Exercise objective: Reproduce verbatim the lines beginning with the one containing "Viewport: 257px width, 100px" and continuing through the one containing "will (422, 329).".

Records provided:
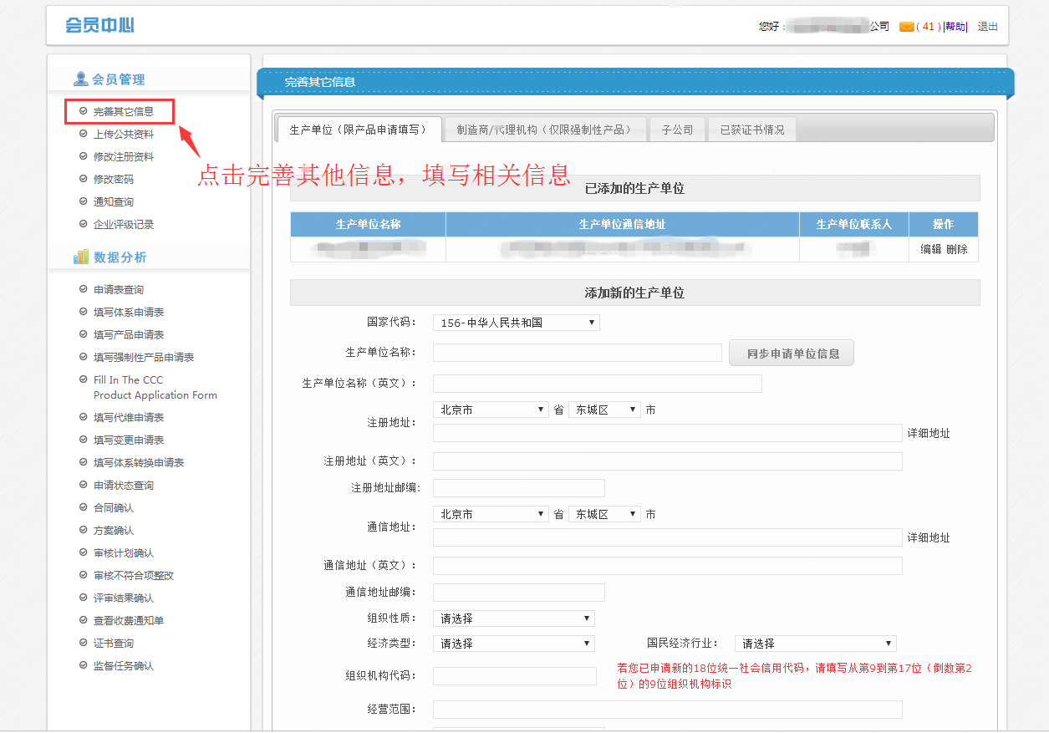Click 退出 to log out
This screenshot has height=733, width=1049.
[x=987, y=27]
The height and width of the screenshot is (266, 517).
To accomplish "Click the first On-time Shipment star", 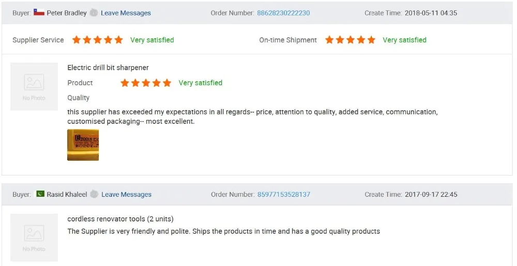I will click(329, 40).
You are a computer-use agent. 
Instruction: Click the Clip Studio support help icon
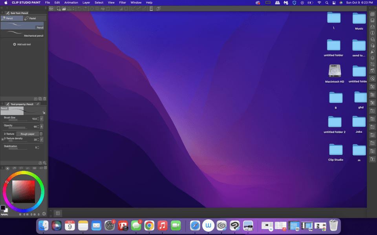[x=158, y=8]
--
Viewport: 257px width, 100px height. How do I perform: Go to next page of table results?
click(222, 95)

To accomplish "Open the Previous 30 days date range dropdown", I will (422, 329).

Exercise answer:
Viewport: 257px width, 100px height. How do I perform: Go to next page of table results?
click(222, 95)

To accomplish "Open the Previous 30 days date range dropdown", I will (422, 329).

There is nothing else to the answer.